Vielleicht kommt es aber auch von der Geschichte, die mir meine Mutter kürzlich erzählt hat, über eine ihrer Kusinen. Es ging zuerst eigentlich gar nicht ums Männer Ausspannen, die Moral, die transportiert werden sollte, war, passend zur Feststagsvöllerei, eher die: Kinder, passt's auf mit den Süßigkeiten, Diabetes liegt bei uns in der Familie. Bewusste Kusine hatte nämlich Diabetes. Aber nicht von Anfang an. Was sie allerdings von Anfang an hatte, das war eine verhängnisvolle Leidenschaft für Torten, Kuchen, Pralinen und dergleichen. Noch heute hörte man die Faszination in der Stimme meiner Mutter, erzählt sie von den Mengen, die diese Kusine beim gemeinsamen Konditoreibesuch vertilgen konnte. Sie dürfte aber trotzdem durchaus attraktiv gewesen sein, die Kusine, denn sie hatte bereits seit der Tanzschule eine äußerst vorteilhafte Partie an der Angel, einen Jus-Studenten, aus einer der besten Familien der Kleinstadt, der würde später die Kanzlei übernehmen und alle alten Tanten tuschelten schon ganz aufgeregt, in welche Kreise die Kleine bald einheiraten würde. Und dann bekam sie Diabetes. Der Schwiegermuttertraum machte noch im Krankhaus Schluss mit ihr, mit den Worten, seine Mutter habe ihn ermahnt, er werde doch keine kranke Frau heiraten.
Mamas Kusine nahm das persönlich. Sie fiel ins Zuckerkoma. (Das eben mitunter durch solche Schocks ausgelöst werden kann.) Als sie wieder erwachte, war sie ein anderer Mensch. Nicht, dass sie dann etwa den Torten abgeschworen hätte! Nein! Sie vertilgte die gleichen Mengen wie zuvor, "Dann spritz ich mir eben morgen die doppelte Dosis Insulin", sagte sie. Ja, und das war mehr als Dummheit, das war mehr als Gier – das war Todesverachtung. Meine Mutter wusste es genau: Sie hatte vor sich eine Frau, der nun alles egal war. Fressen ist unfairer Weise ja die unsexieste Form der Selbstzerstörung, die einzige, die sich nicht mit etwas guten Willen und viel Phantasie romantisieren lässt. Aber der Geist, der dahinter steckt ist derselbe wie beim Saufen, Hungern und Gefahr-Suchen: Todesverachtung eben. Rücksichtslosigkeit gegen sich selbst. Aber die Kusine hatte inzwischen eine solche Scheiß-drauf-Mentalität entwickelt, da beschränkte sie die Rücksichtslosigkeit nicht mehr auf sich selbst und spannte der Nachbarin den Mann aus. Als die Nachbarin gerade schwanger war.
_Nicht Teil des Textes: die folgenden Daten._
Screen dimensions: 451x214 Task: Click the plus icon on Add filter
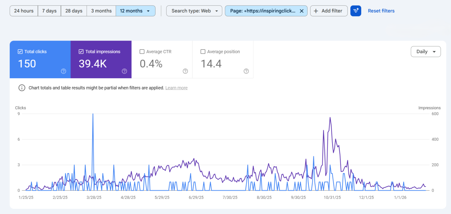[316, 11]
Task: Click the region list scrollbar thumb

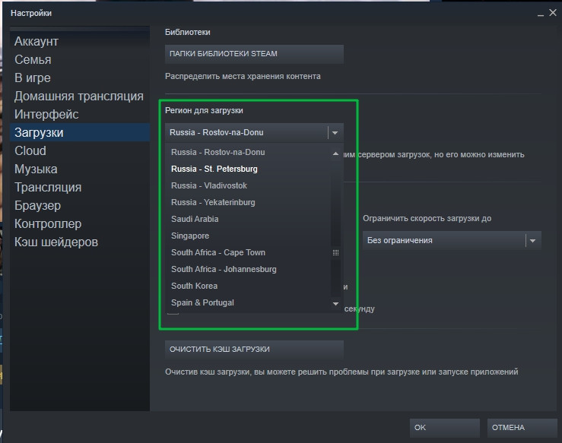Action: coord(335,252)
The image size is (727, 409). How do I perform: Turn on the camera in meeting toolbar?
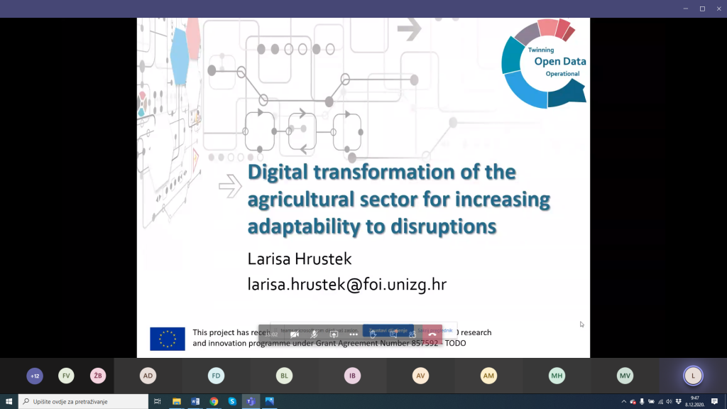(294, 334)
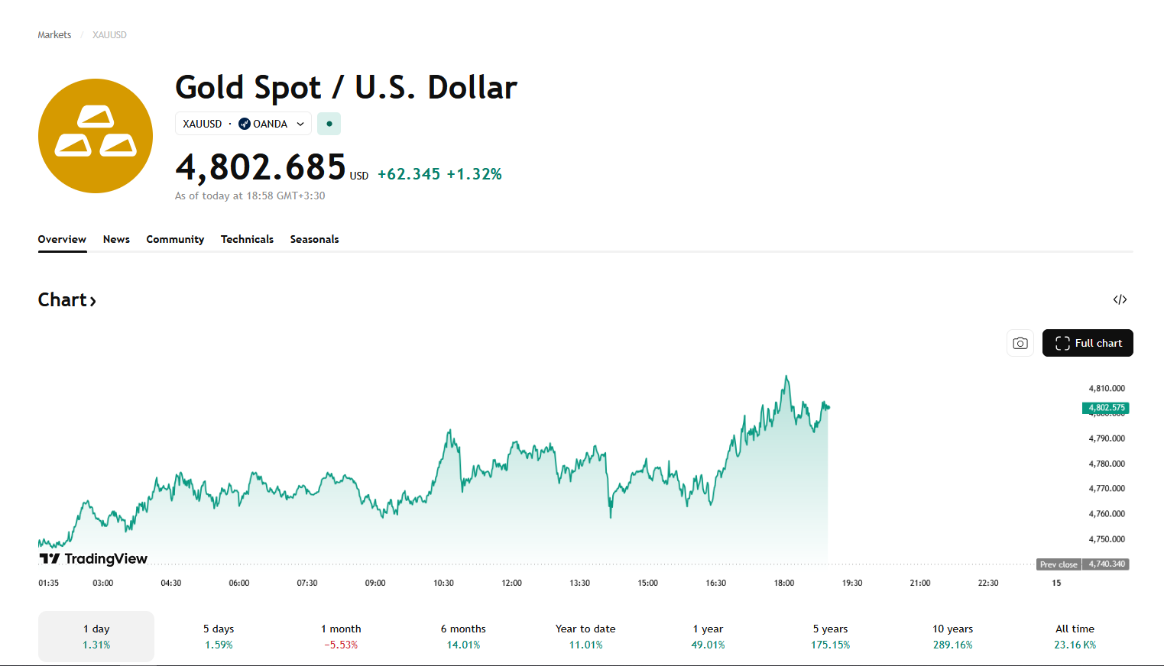1164x666 pixels.
Task: Go to the Community tab
Action: pos(175,239)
Nun gehört ja das Betrügen einer schwangeren Frau für meine Mutter zu den mit Abstand verwerflichsten Dingen, die ein Mann tun kann, ohne gleich ein Kapitalverbrechen zu begehen. Ich erinnere mich, einmal in einem Roman gelesen zu haben, wie sich der Erzähler gerade zu damit brüstet, seine Frau nur einmal betrogen zu haben und selbst das nur während ihrer Schwangerschaft, als wäre gerade das ein Milderungsgrund. Gerade das! Ich hatte beim Lesen natürlich sofort meine Mutter im Ohr, wie sie schwärzeste Verdammnis auf die Schuldigen eben dieses Vergehens herabrief, und fand den Spruch daher wunderbar ironisch, aber auch sehr unsympathisch. So unsympathisch, dass mir nicht einmal den alten Anfängerfehler verkneifen konnte, den Erzähler mit dem Autor zu verwechseln und die Antipathie gleich auf ihn ausdehnte. Am liebsten hätte ich ihm meine Mutter auf den Hals gehetzt. (Das macht aber nichts, weil ich mittlerweile ohnehin vergessen habe, wer das geschrieben hat, es wird also gerade kein unschuldiger Autor fälschlich von mir mit Verachtung gestraft.)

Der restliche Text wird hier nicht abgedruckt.